Day 29 of this whole 31 Days of Horror nonsense and I'm a bit busy today preparing for the twin engines of destruction's Halloween party so back to Cassidy's boxset for today's movie....
Excuse the shortness of the review as I've got gingerbread zombies to bake....
Mask Maker (AKA Masakerade, 2010).
Dir: Griff Furst.
Cast: Nikki Deloach, Stephen Colletti, Terry Kiser, Anabella Casanova, Michael Berryman, Treat Williams and Ross Britz.
The sickeningly loved up Jennifer (Days of Our Lives toothsome Deloach) and Evan (One Tree Hill's Colletti) have recently become the proud owners of a massive farmhouse somewhere in the sunny south.
And by that I mean Texas way not Dumfries & Galloway.
And even better (if anything can be even better than not living anywhere near
the St Medan Golf Club Monreith with it's comedy clown trousered old men fumbling with their balls in bushes) is the fact that it only cost them 68 quid.
This is probably due to the fact that the last owner was an evil witch with a predilection for murdering newborns and her ball headed son.
Could have been worse I suppose, it could've belonged to Jimmy Savile*.
Anyway, with Jennifer's birthday fast approaching Evan decides to plan a weekend of partying and decorating, inviting their four best buddies along to help.
Just get Fred West in to tidy the place up and it'll be good as new. |
Being the conscientious type who reads the script before shooting, Jennifer is intrigued by the amount of shite left by around the house by the previous owners - you know the type of stuff, crying boy pictures, ceramic rabbits and Charles and Diana plates - becoming more and more curious about their lives.
Nosy cow.
"Well who's for a wee shite cap?" |
Luckily the local shop keeper's pal was featured in the creepy pre-credits sequence which means that he can happily fill Jennifer in (phnarr) on the pesky back story.
Or he would if he wasn't pissed.
So it's a good job then that good old Michael (The Hills Have Eyes) Berryman is on hand to warn our heroine of an evil presence that lingers around the house.
But not alas about the smell.
Everything should be OK tho' as long as no-one pulls the big stick out of the garden in the back of the house, therefore releasing the fearful 'Mask Maker'.
Or Leonard as he's known to his friends.
You can see where this is heading can't you?
Yup, because meanwhile back at the house Evan and his buddies are busy tidying the garden, starting with pulling up all the messy twigs and sticks spoiling the lawn, especially the really big one with the skull on top.

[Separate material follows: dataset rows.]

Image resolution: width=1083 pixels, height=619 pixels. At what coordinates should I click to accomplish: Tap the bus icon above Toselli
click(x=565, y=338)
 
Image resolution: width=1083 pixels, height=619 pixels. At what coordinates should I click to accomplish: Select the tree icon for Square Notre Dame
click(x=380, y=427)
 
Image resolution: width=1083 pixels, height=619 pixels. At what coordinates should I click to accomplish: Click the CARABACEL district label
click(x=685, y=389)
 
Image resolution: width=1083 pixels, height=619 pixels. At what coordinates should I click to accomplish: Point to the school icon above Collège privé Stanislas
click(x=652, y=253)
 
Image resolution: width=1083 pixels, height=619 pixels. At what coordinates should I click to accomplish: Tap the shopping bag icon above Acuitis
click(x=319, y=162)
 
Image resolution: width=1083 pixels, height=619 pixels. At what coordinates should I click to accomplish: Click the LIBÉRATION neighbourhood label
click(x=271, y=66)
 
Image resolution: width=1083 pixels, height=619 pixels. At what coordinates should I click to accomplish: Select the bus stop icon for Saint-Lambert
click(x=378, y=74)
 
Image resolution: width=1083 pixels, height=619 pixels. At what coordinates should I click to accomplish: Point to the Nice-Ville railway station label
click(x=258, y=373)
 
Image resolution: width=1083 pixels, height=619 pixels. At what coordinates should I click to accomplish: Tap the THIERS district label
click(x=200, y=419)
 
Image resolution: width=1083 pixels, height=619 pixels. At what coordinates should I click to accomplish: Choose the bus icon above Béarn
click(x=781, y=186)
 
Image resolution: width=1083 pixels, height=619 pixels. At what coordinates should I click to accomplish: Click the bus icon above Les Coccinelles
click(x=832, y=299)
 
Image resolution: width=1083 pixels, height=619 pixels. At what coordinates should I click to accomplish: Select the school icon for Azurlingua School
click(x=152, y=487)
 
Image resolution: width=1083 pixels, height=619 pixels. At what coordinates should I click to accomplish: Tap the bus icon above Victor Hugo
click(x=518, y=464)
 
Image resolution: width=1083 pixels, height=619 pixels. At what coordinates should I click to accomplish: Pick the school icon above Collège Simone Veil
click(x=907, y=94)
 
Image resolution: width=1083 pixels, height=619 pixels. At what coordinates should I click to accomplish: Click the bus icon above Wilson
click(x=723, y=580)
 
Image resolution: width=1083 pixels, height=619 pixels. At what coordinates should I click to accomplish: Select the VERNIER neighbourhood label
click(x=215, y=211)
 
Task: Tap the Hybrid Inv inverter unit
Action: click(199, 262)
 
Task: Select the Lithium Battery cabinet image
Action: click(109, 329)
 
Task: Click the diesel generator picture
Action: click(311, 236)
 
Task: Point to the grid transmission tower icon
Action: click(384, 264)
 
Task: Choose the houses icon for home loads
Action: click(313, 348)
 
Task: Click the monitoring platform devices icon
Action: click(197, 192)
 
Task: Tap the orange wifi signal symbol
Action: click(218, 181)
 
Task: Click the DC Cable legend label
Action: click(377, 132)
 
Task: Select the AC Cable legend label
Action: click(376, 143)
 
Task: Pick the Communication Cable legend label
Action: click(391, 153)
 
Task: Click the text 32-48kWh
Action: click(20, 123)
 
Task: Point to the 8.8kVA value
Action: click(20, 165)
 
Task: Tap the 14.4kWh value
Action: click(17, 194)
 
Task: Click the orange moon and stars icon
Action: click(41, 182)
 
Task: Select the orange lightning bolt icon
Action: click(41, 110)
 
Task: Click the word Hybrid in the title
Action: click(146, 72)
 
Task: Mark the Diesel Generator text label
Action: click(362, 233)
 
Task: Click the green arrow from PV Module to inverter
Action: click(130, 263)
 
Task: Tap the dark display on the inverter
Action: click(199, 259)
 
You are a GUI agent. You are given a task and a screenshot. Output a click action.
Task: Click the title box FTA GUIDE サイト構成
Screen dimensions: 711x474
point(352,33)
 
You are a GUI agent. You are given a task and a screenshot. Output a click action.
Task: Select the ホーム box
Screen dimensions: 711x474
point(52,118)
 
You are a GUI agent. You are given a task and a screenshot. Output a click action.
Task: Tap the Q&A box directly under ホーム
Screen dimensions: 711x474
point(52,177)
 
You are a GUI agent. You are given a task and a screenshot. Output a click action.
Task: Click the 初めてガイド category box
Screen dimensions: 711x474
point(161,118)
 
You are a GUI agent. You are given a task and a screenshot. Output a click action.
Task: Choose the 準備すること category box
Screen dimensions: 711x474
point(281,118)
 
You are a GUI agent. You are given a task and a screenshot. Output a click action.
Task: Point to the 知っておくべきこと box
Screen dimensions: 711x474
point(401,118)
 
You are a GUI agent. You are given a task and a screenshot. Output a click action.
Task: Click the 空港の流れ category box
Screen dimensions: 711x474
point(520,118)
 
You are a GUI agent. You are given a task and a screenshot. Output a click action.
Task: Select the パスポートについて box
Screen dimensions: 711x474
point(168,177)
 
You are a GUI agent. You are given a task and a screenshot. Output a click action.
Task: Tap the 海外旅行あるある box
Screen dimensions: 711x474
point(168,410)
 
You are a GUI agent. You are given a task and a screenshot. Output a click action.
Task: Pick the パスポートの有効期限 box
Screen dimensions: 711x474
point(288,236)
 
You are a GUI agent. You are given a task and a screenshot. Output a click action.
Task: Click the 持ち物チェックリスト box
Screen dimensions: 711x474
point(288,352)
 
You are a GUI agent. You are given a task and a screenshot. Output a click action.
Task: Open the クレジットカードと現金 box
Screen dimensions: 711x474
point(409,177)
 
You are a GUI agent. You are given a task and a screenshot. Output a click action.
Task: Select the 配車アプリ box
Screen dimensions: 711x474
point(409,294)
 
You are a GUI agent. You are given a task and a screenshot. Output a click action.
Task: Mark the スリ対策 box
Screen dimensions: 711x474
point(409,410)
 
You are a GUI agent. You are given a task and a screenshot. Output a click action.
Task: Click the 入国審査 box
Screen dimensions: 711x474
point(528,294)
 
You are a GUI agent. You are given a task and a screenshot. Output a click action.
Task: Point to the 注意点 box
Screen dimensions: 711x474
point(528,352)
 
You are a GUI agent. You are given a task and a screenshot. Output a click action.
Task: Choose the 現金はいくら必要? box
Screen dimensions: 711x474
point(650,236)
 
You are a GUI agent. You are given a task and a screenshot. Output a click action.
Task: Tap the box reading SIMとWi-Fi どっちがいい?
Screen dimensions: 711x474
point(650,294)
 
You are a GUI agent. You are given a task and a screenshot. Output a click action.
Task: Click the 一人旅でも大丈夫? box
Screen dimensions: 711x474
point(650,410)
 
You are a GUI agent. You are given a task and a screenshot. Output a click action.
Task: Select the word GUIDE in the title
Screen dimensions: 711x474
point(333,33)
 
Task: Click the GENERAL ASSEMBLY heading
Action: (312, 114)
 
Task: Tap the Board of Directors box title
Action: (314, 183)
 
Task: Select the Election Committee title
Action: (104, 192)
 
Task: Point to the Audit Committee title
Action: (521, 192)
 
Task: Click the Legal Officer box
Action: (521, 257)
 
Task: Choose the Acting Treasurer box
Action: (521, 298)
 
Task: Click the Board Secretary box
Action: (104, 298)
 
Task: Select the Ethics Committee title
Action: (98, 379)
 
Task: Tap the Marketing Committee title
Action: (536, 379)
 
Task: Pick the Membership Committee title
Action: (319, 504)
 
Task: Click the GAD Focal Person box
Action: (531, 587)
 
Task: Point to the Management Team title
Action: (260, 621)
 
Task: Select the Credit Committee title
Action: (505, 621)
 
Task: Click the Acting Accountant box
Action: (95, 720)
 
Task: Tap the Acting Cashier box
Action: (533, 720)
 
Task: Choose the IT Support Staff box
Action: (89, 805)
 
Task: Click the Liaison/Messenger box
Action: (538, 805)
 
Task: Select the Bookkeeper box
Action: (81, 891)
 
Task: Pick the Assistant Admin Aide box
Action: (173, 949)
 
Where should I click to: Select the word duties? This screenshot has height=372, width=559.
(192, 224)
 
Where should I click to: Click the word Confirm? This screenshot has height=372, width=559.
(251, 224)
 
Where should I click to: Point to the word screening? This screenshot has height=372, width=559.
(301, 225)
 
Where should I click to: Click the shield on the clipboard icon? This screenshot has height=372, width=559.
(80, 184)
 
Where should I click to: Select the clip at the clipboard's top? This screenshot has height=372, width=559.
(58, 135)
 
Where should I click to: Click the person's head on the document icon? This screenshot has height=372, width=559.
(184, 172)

Not too surprisingly bloodshed and hilarity ensues as our undead arts and crafts expert hunts the teens down one by one before messily bludgeoning them to death with an axe and finally wearing their faces like some nightmarish Avid Merrion tribute act.
Bo Selecta indeed.
"Put it in me!" |
From the stud-tastic Griff Furst, director of Arachnoquake (another classic that sits happily in Cassidy's secret cupboard, next to Megan obviously) comes this fairly inoffensive (if totally and utterly predictable) hodge-podge of every other slasher movie ever made.
Which would be brilliant providing you've never ever seen one before obviously.
Every genre cliche is dragged drunkenly kicking and dribbling across the screen thru' the films 90 minute running time in an attempt to entertain the no doubt mindless masses the movie is aimed at.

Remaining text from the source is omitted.